O momento chegou, novamente, e de forma “natural”: um de nós (adivinha quem) definiu tudo e fez acontecer. Para mim, já era só mais um compromisso na agenda. Há quem diga que o tempo é romântico — e talvez seja —, mas a ansiedade esmorece qualquer sentimento. Estávamos os dois cansados dos nossos trabalhos. O Gustavo parecia nervoso, ou tremia pelo frio do nosso segundo Inverno. Eu estava impaciente, daquela forma que se transforma em raiva. Não dele, que só continuava a ser o mesmo. Tinha raiva de mim, que tinha deixado que as coisas chegassem a este ponto por ser o mais confortável para ele, sabendo o quanto essa demora era desconcertante para mim.
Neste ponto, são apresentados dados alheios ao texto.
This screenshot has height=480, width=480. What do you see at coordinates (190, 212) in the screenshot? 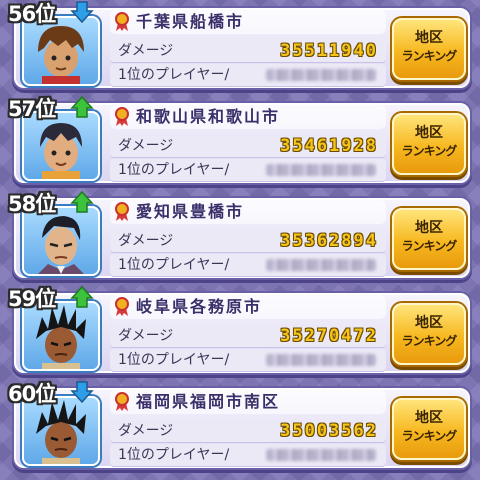
I see `city-name: 愛知県豊橋市` at bounding box center [190, 212].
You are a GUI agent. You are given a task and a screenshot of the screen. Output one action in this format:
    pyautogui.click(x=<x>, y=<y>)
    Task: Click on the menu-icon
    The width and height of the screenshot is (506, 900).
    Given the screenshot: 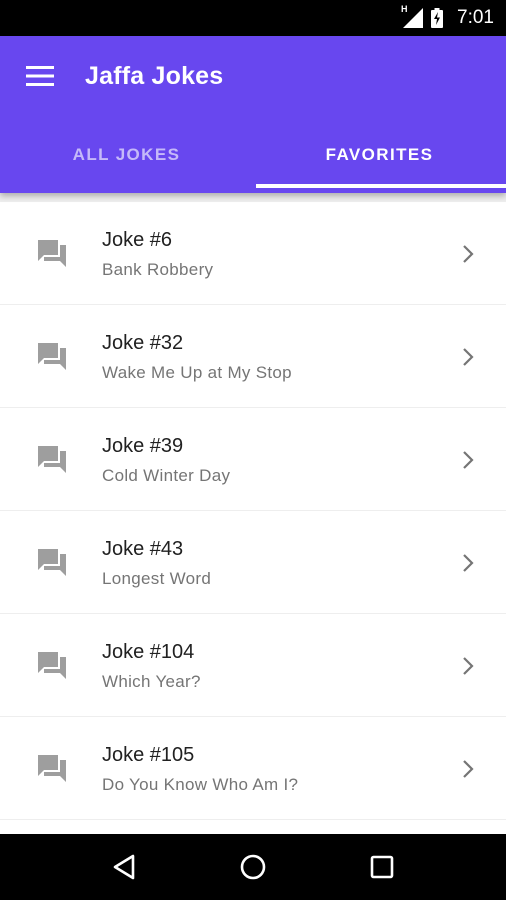 What is the action you would take?
    pyautogui.click(x=40, y=76)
Ouvi as suas piadas durante mais algum tempo; continuei a esperar — desta vez por mim, queria ter calma e não acabar algo que era apenas dois encontros mais dois anos de amizade. Até ao ponto em que se tornou difícil demais esconder o que eu queria. Ele também abriu o jogo, como se já não estivesse claro: “Apenas queria que tivéssemos um slow burn.” Detestei as comédias românticas, os argumentistas, as plataformas de streaming e as de fanfic responsáveis por esta ideia que desafiava a minha paciência.

É verdade que podemos apontar o dedo ao Tinder, com todos os defeitos que tem — sendo o mais comum a mania de rapidez que as pessoas que lá encontramos têm. No entanto, não consigo compreender completamente quem vai para lá à procura de uma história de amor em sete capítulos. Da mesma forma, não acho compreensível que haja quem, como eu, deixe aquilo se arrastar sabendo muito bem que, naquele momento, quer outras coisas mais imediatas. O Gustavo podia ter sido honesto de caras, mas o calendário foi honesto por ele.

Passado tanto tempo, pelos vistos eu ainda posso esperar mais. Ainda falamos. Ou então faz tudo parte do seu masterplan, que ainda deve estar a começar.


As histórias desta crónica partem das experiências reais da autora, cujo verdadeiro nome fica reservado para as apps.